1) NULL pointer dereference (CVE-ID: CVE-2025-27466)
CWE-ID: CWE-476 - NULL Pointer Dereference
CVSSv4: CVSS:4.0/AV:L/AC:L/AT:N/PR:N/UI:N/VC:N/VI:N/VA:N/SC:N/SI:N/SA:H/E:U/U:Green
The vulnerability allows a malicious guest to perform a denial of service (DoS) attack.
The vulnerability exists due to a NULL pointer dereference error when updating the reference TSC area. A malicious guest can perform a denial of service (DoS) attack against the hypervisor.
2) NULL pointer dereference (CVE-ID: CVE-2025-58142)
CWE-ID: CWE-476 - NULL Pointer Dereference
CVSSv4: CVSS:4.0/AV:L/AC:L/AT:N/PR:N/UI:N/VC:N/VI:N/VA:N/SC:N/SI:N/SA:H/E:U/U:Green
The vulnerability allows a malicious guest to perform a denial of service (DoS) attack.
The vulnerability exists due to a NULL pointer dereference error by assuming the SIM page is mapped when a synthetic timer message has to be delivered. A malicious guest can perform a denial of service (DoS) attack against the hypervisor.
3) Race condition (CVE-ID: CVE-2025-58143)
CWE-ID: CWE-362 - Concurrent Execution using Shared Resource with Improper Synchronization ('Race Condition')
CVSSv4: CVSS:4.0/AV:L/AC:L/AT:N/PR:N/UI:N/VC:N/VI:N/VA:N/SC:H/SI:H/SA:H/E:U/U:Green
The vulnerability allows a malicious guest to compromise the hypervisor.
The vulnerability exists due to a race condition in the mapping of the reference TSC page. A malicious guest can exploit the race and gain unauthorized access to sensitive information and escalate privileges on the system.
4) Permissions, Privileges, and Access Controls (CVE-ID: CVE-2025-58149)
CWE-ID: CWE-264 - Permissions, Privileges, and Access Controls
CVSSv4: CVSS:4.0/AV:L/AC:L/AT:N/PR:L/UI:N/VC:L/VI:N/VA:N/SC:N/SI:N/SA:N/E:U/U:Clear
The vulnerability allows a malicious guest to access sensitive information.
The vulnerability exists due to PCI detach logic in libxl that does not remove access permissions to any 64bit memory BARs the device might have. A malicious guest can access any 64bit memory BAR when such device is no longer assigned to the domain.
5) Out-of-bounds read (CVE-ID: CVE-2025-58150)
CWE-ID: CWE-125 - Out-of-bounds read
CVSSv4: CVSS:4.0/AV:L/AC:H/AT:N/PR:L/UI:N/VC:L/VI:N/VA:N/SC:N/SI:N/SA:N/E:U/U:Clear
The vulnerability allows a malicious guest to gain access to potentially sensitive information.
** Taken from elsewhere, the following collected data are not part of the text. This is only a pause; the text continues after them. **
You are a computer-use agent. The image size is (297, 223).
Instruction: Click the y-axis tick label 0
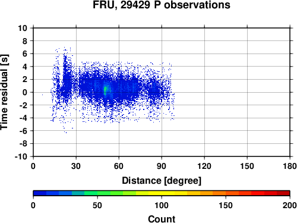(25, 92)
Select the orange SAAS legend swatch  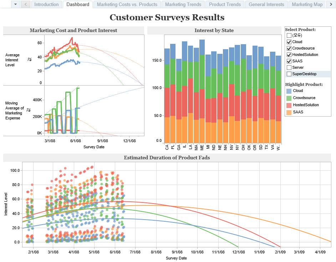pyautogui.click(x=289, y=112)
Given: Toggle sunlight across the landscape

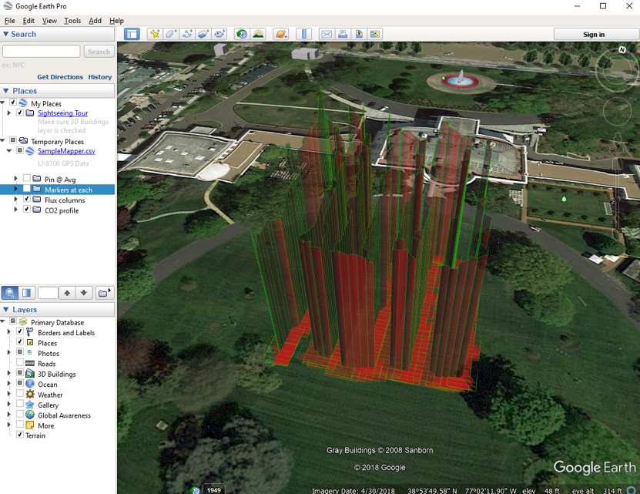Looking at the screenshot, I should click(258, 34).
The vulnerability exists due to a boundary condition in Xen with shadow paging + tracing on x86 systems. An HVM guests running in shadow paging mode can trigger an out-of-bounds read error and read contents of memory on the system.
6) Permissions, Privileges, and Access Controls (CVE-ID: CVE-2026-23553)
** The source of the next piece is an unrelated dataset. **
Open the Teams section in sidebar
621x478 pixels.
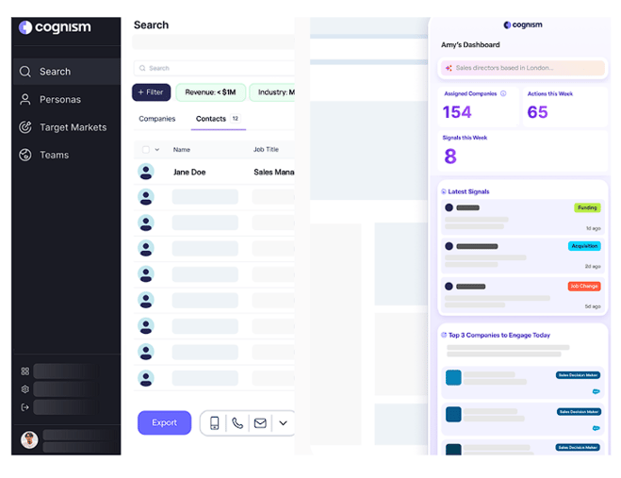pos(54,155)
CWE-ID: CWE-264 - Permissions, Privileges, and Access Controls
CVSSv4: CVSS:4.0/AV:L/AC:L/AT:N/PR:L/UI:N/VC:L/VI:N/VA:N/SC:N/SI:N/SA:N/E:U/U:Clear
The vulnerability allows a local user to gain access to sensitive information.
The vulnerability exists due to incomplete IBPB for vCPU isolation. A guest processes can leverage information leaks to obtain information intended to be private to other entities in a guest.
Remediation
Install update from vendor's website.